# Hoyt Super rest durability and cause of wear



## chrstphr (Nov 23, 2005)

I replace mine every month - two months. They wont last longer than 15,000 shots. The rest is usually broke in by the time you shoot off the tip, and you can shoot it without the tip with no rest issues. However, i replace mine when i shoot the tip off. The tip helps hold the arrow on the rest in windy conditions, which is usual in Nevada. 

If your tune is stiff or weak, you will shoot off the tip sooner. 

I trim the tip slightly. 

its so cheap, replacing it isnt an issue. 


Chris


----------



## PregnantGuppy (Jan 15, 2011)

I only shot one for a while, but the understanding is that it's meant to be disposable. It's usually less than $5 for a rest that you have to replace maybe 2-3 times a year, or ten times that amount for a rest that you hopefully don't need to replace in at least 5 years. The preference is up to you.


----------



## limbwalker (Sep 26, 2003)

If a person plans to shoot 15K shots every 6 months - first of all good for them! It's rare to find that kind of dedication. But second, I would suggest using some 3M outdoor mounting tape to apply the Hoyt Super Rest instead of the foam-backed tape that comes with it. This will simplify the replacement process immensely since removing the residue from that foam-backed Hoyt mounting tape might be the most difficult thing there is to do in the entire sport of archery. LOL 

One layer of 3M tape should suffice for most metal risers, but a person might need two layers. Keep things clean and you should be good to go. When I was running JOAD clubs, I bought the Hoyt Super Rests by the dozen. Still one of the best rests available for recurve shooters of any level.


----------



## ForeverNewbie (Feb 21, 2018)

Thank you for sharing your experience and input.

> mr. Hills and Guupy
Indeed, as an inexpensive arrow rest, It make sense to replace it regularly.
Do you mind sharing a trick or two to ensure that the new rest is in the same position as the old one or as long as the center of the shaft is seemly aligned with the center of the plunger is good enough?

>limbwalker
Thank your for your kind words and bless. 
I will certainly try 3M outdoor mounting tape.
I use both foam coming with the Super Rest and sandwich the thick one between the rest and the thin one.
When removing the rest, while the thick foam breaks, the thin one left on the riser can be pealed off the riser in large pieces. 

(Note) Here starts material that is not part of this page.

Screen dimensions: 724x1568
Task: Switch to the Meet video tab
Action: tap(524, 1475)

Archery is just a recreation for me without any practical expectation.
However, I am blessed with an enthusiastic coach who is not only willing to coach us 3 times a week free of charge but share the same philosophy of training. 
We shot about 150 arrows in each training session unless the coach's program demand otherwise, and it's easy to squeeze in 150 arrows in the other 2 days of the week.
Therefore, 600 shots a week is rather easy to meet for practicing 2 hours a day.


----------



## PregnantGuppy (Jan 15, 2011)

ForeverNewbie said:


> Indeed, as an inexpensive arrow rest, It make sense to replace it regularly.
> Do you mind sharing a trick or two to ensure that the new rest is in the same position as the old one or as long as the center of the shaft is seemly aligned with the center of the plunger is good enough?

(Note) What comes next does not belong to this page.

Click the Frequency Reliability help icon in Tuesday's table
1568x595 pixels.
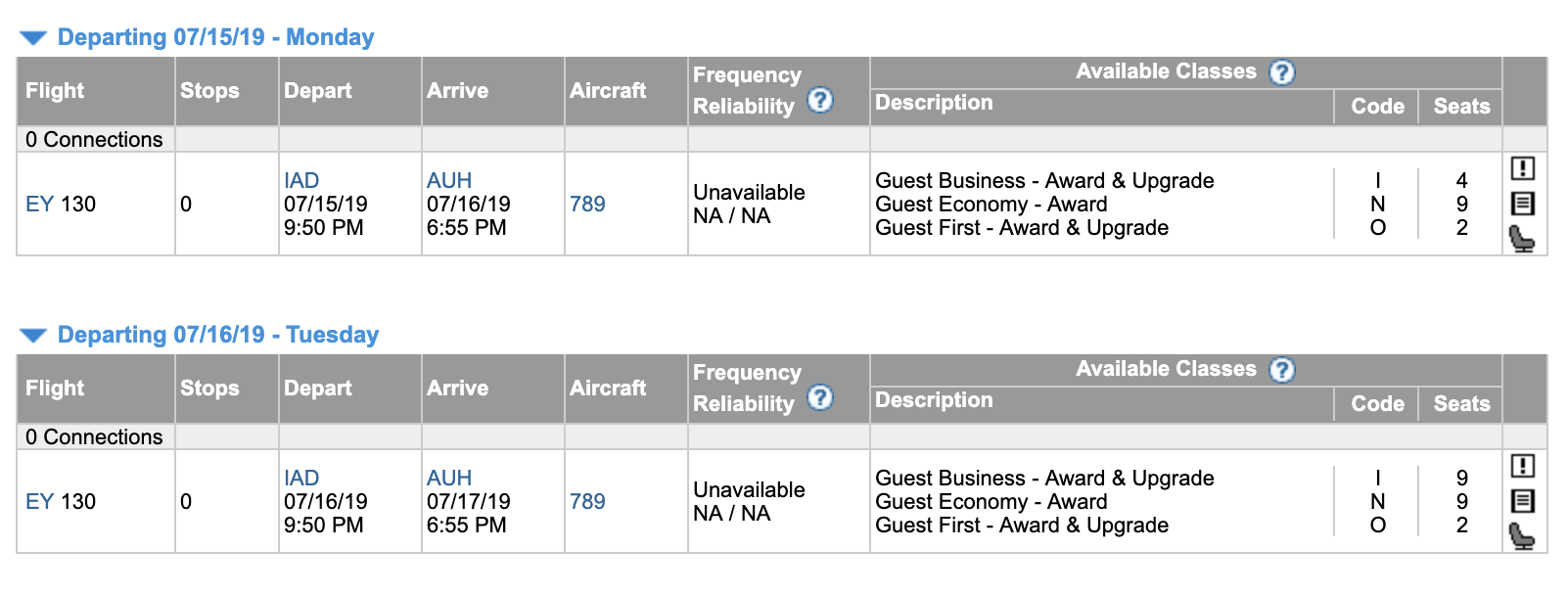[820, 397]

I unfortunately only used mine for a month or two while I was borrowing a bow, so I didn't wear it out enough to have to replace it. However, my coach will often use some light glue, like Bohning platinum, around an arrow rest. This has the advantage of helping it stick (just in case, some of the kids get very bad arrow clearance), but it also leaves an outline where the rest is, so when you need to replace it you have a guide. Just remember to use a light glue or you might damage the riser if you have to remove it.


----------



## ForeverNewbie (Feb 21, 2018)

Thank you for sharing the approach.

Wouldn't Bohning platinum eat off the paint of the riser? 
I once used it in an attempt to seal the edge of grip tape, but after removing the tape, I found the glue penetrated the tape and ate off the surface of the my grip.


----------